A few months ago, Imagination Technologies announced that
they were giving
away MIPS
Creator CI20 boards to open-source developers (Imagination
acquired MIPS
Technologies last year). The CI20 is a development board
based on the Ingenic JZ4780 SoC, which includes a 1.2GHZ
dual-core MIPS32
processor. Developers had to request a board by submitting a
short proposal: I proposed to port my Pachuco Lisp dialect to MIPS,
expecting that there was little chance of actually getting a
board. So I was surprised when I got an email telling me that
they had sent one to me. Now I am following through on my
proposal, and I thought I'd write about the process as I
go.
There are other hands-on
reviews of the CI20, so I won't say much about the board
itself, except to mention one nice feature: It has an 8MB
flash chip on the board and comes loaded with Debian Wheezy,
so I was able to get started with it straight away without
going through the process of downloading an image and writing
an SD card. But it's hard to recommend the board given that
it is not actually available for purchase.
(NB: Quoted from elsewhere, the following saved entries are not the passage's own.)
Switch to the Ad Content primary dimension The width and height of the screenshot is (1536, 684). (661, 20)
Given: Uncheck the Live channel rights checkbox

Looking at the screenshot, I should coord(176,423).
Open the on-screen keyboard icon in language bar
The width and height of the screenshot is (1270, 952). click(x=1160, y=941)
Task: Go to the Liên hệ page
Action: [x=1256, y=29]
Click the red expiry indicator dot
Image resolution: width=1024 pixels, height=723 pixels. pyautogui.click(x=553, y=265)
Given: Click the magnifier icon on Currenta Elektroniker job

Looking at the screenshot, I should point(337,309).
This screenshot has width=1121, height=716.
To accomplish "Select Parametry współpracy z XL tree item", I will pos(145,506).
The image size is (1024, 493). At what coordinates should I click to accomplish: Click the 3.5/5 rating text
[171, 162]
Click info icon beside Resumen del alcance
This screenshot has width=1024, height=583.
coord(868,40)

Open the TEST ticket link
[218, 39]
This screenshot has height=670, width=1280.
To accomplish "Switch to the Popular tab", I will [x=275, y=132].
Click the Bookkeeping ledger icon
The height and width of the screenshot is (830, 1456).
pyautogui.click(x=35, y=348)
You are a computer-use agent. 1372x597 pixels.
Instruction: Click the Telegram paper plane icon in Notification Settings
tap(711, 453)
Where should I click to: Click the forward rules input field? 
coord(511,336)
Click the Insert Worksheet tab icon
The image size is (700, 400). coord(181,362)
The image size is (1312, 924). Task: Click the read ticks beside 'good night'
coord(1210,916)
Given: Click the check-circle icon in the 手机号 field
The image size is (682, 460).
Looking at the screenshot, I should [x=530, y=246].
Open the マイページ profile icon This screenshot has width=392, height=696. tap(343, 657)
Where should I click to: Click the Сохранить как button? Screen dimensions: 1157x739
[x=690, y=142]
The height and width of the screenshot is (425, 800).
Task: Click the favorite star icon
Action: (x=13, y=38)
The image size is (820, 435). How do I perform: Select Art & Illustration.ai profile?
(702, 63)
I'm not sure what
further plans Imagination has for these boards.
Pachuco
Pachuco started out as a minimal compiler targeting only
x86-64/i386 (the differences between the two are minor).
Later on I ported it to ARM. To give an idea of the work
involved in targeting a new architecture, there are 750
non-whitespace lines in the two ARM-specific files. ARM and
MIPS are both RISC instruction sets, so it seems like like it
should be fairly straightforward to add support for MIPS code
generation.
Pachuco was originally an exercise in strict minimalism:
How simple can a Lisp compiler be, to be able to compile
itself? But that goal is quite limited. For instance,
Pachuco was able to bootstrap itself before it had a garbage
collector. As no heap space was ever re-used, the heap would
grow to several hundred MB, but that's hardly a lot of memory
by today's standards. And the code generated by those early
minimal versions of Pachuco had many obvious inefficiencies.
So I succumbed to the temptation to elaborate it. The goal
changed to making the compiler able to compile itself in as
little time as possible. This is still a fairly minimalist
approach. I've tried some optimizations only to throw the
work away because they don't pay for themselves — they
cost more cycles when compiling than they save through
improvements for the generated code. But other enhancements
are consistent with this goal, and today Pachuco has many of
the features of a real Lisp system, including a GC and proper
tail calls, and it implements classic techniques for efficient
function calls and variable access.
The MIPS instruction set architecture
In order to re-target a compiler, you need to understand
the target machine code well enough to know how to produce
efficient sequences of instructions for the primitives
generated by the machine-independent portion of the compiler.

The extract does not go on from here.